Years of argument with Patrick forced me to refine my understanding of English legal matters. Much of what follows could not have been written without the foundations laid by his The Making of English Law, which will endure as one of the great works of scholarship on Anglo-Saxon history. Whereas Patrick was interested in the twelfth-century legal compilations for the light they might throw on pre-Conquest law, I have tried to use them as evidence of how pre-Conquest law was understood (and fabricated) in the twelfth century, and of how that reconstructed (or invented) law was exploited thereafter. Indeed, Quadripartitus and the various apocryphal codifications of Old English law with which it became associated are the most obvious thread running through the long period covered by this book. It remains a cause of great regret that I have had to do my best to
formulate and voice Patrick’s objections for him—though I could never hope to replicate the piercing, patrician insistence of his tone.
Still more important than Richard Sharpe’s classes on writs and charters and his published scholarship has been a series of early evening drinks with him, post class. Ruminating on some of his comments made me realize how I could tie together architectural transformation and the resurrection of English historical writing.

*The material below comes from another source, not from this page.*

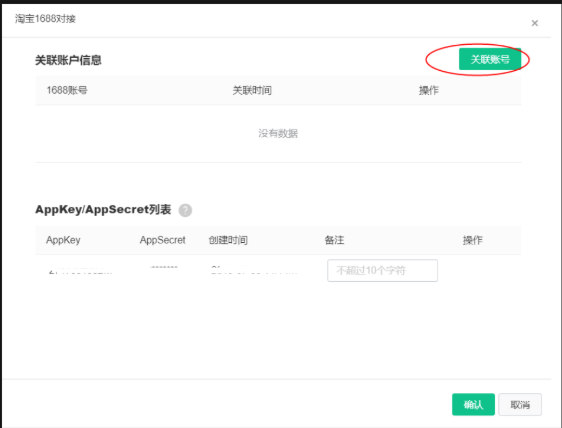Click the 没有数据 empty table message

In Durham Cathedral that realization became an epiphany.
Even after decades of teaching the Special Subject, tutorial discussion of the sources each year continues to prompt fresh insights, some of which I hastily jot down. It may not be invidious if I single out one fairly recent pupil, George Molyneaux, because he has had the generosity and patience to subject much of what follows to a forensic critique.

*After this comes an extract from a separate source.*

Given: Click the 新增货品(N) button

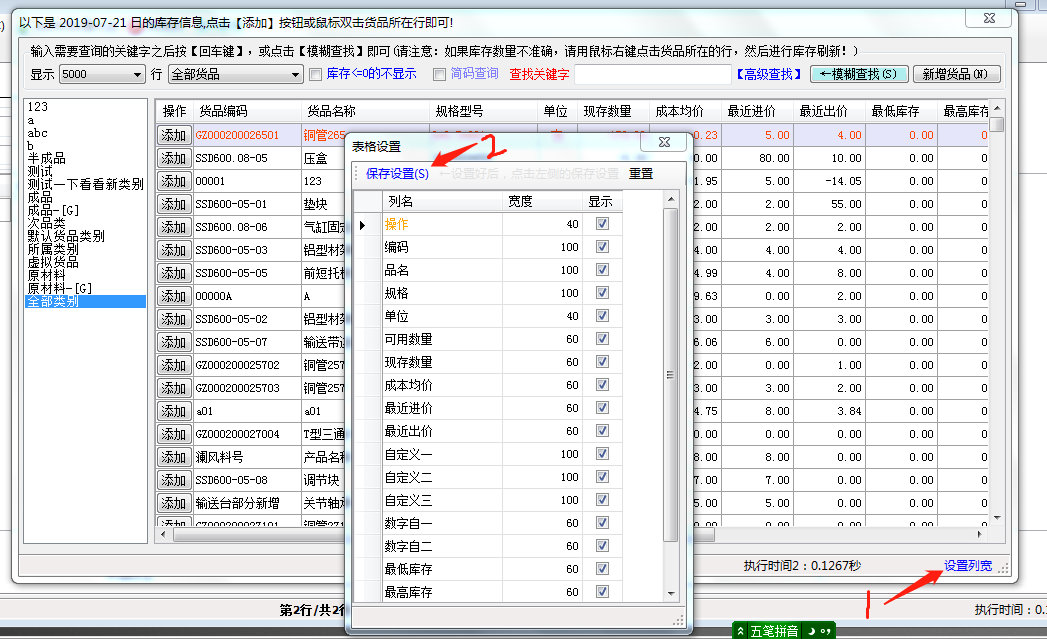Looking at the screenshot, I should click(955, 74).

One of the advantages (or disadvantages) of attempting to cover such a long timescale, across several different fields, is that I have been obliged to give myself crash courses in subjects of which initially I knew little or almost nothing. In order to do so, I have unashamedly solicited the assistance of authorities. I have already mentioned Richard Sharpe, who has responded with an exacting patience to numerous inquiries on palaeographical and codicological matters, and has read much of the book in draft. The constructively unforgiving quality of his criticism is reminiscent of that of Jim Holt—there seems to be something distinctive about medieval historians who hail from Yorkshire (a view shared by Galbraith, another Yorkshireman).

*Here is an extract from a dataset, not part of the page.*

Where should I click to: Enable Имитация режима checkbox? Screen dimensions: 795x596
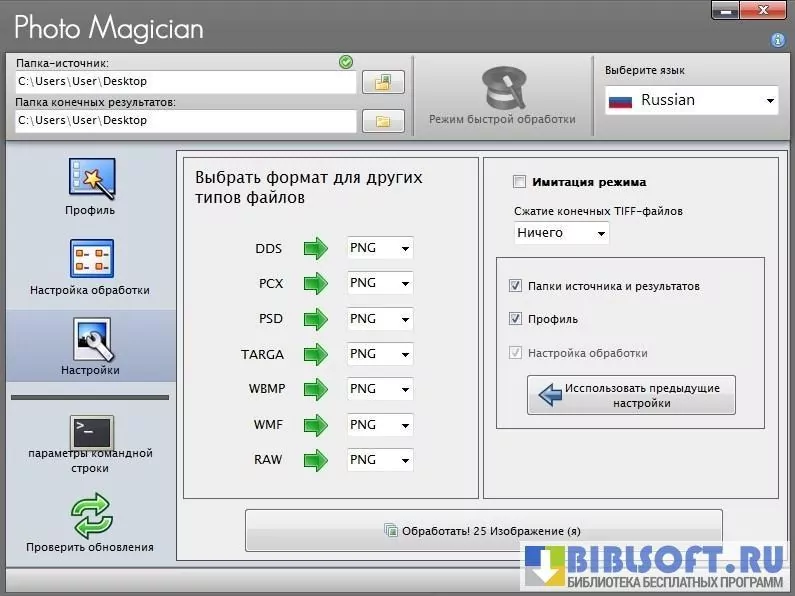click(x=519, y=182)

I must also thank John Baker, who has been generous, encouraging, and instructive by turns, as I have attempted to grapple with English common law in the later middle ages and early modern period. Others who have read and commented on portions include Paul Brand, Hugh Brodie, Hugh Doherty, Elinor Garnett, Adam Leach, Katie McKeogh, John Pocock, Magnus Ryan, Liesbeth van Houts, and George Woudhuysen. The prospect of John Gillingham’s relentless scepticism has been an important discipline. At the very beginning, Barbara Harvey gave me much needed orientation in later medieval English history. In the final stages, Gregory Garnett acted as computer technician. I have tried to acknowledge all other assistance in the footnotes.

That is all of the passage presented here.